The 78-year-old said he has heard recordings made by researchers studying the bird years ago, and they sound identical to bird calls he has heard over the years while on the bayou.
“When I heard that, I recognized the sound,” he said. “Evidently it was up and down that bayou there. I’ve heard that sound.”
Volner said that as a boy, he snared a woodpecker or two while hunting or trapping, but he didn’t know if the rare bird was one of them.
Gallagher, who said he saw the ivory-billed woodpecker during a trip to the area in 2004 — one of the 16 confirmed sightings — said he has no doubt the bird exists, but he worries about its future.
“If it was one individual bird, a young bird dispersing up the drainage, who knows where its parent’s nest is?” he said. “It might have been down to the Mississippi (River). There was a continuous line … 500,000 square miles of timber right there, a corridor only a mile wide or less in places. The bayou went all the way down by the Mississippi. Who knows where the bird could have come from?”
Gallagher said he is not surprised but disappointed that the bird hasn’t been seen, or photographed, since 2004.
“Back then, you know, I was so confident we could save the species,” he said. “I still hope that, but the fact that we went to a lot of places all across the South and we did find good habitat but we didn’t find any birds … they must be extremely, extremely rare and I don’t know if we will be able to save them.”
Tom MacKenzie, spokesman for the Fish and Wildlife Service, said the woodpecker is listed on the “endangered” species list and “the overall status is unknown.”

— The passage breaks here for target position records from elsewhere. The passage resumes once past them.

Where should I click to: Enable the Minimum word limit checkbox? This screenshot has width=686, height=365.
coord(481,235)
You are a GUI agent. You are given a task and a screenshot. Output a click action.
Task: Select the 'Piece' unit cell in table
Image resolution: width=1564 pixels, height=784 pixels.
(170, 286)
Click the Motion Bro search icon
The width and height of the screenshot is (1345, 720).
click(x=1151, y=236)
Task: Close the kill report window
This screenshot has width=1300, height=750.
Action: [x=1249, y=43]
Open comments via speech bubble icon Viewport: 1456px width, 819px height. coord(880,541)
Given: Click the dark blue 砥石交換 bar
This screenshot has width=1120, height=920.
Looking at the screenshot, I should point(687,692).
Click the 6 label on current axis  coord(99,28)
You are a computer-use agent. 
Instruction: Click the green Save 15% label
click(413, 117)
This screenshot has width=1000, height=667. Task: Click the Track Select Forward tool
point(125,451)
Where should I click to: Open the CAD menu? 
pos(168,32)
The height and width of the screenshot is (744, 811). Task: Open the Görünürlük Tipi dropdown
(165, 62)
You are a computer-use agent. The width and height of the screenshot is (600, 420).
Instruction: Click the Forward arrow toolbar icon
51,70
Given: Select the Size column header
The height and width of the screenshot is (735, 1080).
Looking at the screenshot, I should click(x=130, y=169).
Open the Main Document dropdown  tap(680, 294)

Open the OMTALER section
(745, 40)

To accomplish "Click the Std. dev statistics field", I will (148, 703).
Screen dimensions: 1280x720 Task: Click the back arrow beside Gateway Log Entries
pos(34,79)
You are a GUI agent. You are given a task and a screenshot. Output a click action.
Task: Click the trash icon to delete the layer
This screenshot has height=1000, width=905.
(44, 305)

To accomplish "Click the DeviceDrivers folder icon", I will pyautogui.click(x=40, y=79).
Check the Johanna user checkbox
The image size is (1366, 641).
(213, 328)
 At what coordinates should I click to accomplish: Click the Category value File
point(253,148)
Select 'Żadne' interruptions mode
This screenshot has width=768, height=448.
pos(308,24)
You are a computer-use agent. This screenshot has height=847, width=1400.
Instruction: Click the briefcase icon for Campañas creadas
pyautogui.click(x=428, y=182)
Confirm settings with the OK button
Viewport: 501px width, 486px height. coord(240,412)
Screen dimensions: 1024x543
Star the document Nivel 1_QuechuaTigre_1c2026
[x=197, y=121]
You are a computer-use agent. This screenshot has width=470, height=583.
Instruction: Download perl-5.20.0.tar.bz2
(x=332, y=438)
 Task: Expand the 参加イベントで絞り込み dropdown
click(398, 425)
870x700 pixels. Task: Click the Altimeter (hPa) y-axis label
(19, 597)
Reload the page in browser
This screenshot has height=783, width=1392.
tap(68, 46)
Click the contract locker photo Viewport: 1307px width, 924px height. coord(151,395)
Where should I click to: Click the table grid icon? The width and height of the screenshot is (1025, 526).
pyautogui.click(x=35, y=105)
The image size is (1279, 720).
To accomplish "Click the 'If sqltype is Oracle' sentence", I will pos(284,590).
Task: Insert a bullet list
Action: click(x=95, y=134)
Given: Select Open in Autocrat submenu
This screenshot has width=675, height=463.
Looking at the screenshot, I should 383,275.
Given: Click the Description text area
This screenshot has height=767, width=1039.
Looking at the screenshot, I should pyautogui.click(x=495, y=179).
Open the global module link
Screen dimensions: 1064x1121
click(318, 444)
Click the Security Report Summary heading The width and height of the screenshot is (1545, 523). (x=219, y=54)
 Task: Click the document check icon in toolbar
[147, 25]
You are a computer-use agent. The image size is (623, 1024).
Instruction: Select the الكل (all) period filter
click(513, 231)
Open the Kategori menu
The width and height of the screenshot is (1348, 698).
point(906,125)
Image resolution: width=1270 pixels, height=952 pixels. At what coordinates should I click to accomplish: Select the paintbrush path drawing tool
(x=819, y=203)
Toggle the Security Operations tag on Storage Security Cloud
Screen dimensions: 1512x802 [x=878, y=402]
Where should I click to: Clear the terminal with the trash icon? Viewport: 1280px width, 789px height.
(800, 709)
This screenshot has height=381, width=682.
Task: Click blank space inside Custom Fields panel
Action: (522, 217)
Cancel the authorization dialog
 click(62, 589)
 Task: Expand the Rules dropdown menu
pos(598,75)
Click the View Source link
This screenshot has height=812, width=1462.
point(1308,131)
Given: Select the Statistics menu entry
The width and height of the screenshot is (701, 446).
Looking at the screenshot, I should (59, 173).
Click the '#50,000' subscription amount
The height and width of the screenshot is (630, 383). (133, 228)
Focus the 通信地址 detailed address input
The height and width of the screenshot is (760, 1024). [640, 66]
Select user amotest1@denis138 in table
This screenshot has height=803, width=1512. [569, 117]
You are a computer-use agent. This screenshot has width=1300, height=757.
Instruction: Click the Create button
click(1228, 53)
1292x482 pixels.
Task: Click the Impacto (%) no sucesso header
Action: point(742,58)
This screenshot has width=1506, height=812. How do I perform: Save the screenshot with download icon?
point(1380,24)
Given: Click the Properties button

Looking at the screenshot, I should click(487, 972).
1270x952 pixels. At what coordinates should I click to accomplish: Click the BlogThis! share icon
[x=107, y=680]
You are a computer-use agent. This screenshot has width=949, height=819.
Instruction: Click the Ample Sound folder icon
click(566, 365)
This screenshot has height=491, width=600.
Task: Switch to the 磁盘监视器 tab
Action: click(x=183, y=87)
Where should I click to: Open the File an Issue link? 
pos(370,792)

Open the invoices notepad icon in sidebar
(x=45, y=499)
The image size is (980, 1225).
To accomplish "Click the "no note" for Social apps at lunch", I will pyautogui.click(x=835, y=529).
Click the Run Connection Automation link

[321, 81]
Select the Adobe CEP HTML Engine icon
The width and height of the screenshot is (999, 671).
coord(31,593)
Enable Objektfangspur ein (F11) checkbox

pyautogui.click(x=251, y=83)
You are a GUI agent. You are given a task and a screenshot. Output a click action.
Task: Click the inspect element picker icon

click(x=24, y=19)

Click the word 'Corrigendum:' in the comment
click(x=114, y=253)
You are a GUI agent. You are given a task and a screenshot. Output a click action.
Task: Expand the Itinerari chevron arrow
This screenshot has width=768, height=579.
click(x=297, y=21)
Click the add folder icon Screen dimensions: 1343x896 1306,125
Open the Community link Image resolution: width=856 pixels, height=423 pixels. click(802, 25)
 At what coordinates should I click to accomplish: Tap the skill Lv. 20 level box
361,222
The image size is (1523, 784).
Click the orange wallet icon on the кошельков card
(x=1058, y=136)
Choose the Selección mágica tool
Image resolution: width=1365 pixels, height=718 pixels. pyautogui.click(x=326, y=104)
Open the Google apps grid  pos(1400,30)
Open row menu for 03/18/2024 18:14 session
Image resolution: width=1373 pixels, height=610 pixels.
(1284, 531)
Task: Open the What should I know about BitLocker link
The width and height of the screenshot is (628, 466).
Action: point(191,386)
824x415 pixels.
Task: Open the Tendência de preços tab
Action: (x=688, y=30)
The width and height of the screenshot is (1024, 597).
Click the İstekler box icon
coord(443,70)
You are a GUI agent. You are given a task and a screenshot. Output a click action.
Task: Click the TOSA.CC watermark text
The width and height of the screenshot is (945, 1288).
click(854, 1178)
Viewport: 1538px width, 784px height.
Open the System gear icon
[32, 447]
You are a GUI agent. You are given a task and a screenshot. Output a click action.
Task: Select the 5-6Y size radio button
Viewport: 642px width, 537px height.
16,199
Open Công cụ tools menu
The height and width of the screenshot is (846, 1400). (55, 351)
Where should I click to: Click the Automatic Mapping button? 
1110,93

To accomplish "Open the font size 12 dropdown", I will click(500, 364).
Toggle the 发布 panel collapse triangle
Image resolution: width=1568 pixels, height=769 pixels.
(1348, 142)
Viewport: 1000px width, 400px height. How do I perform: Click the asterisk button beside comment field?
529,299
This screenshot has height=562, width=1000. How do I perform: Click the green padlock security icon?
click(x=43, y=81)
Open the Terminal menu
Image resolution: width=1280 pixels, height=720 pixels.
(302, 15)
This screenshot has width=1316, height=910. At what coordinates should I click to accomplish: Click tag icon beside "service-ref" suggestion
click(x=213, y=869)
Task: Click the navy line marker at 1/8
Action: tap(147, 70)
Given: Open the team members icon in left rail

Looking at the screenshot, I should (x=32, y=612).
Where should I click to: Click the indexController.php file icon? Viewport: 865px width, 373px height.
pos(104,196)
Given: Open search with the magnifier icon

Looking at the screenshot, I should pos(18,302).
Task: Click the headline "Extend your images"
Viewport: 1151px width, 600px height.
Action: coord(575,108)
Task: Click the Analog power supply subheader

“We’re still evaluating reports,” he said, adding that the agency often receives unconfirmed sightings of the woodpecker from people in Arkansas and other Southern states.
“We are encouraging additional searches but no public funds are available at this time,” he said.
At least five documentary films have been made about the ivory-billed woodpecker, including Ghost Bird, released in 2009.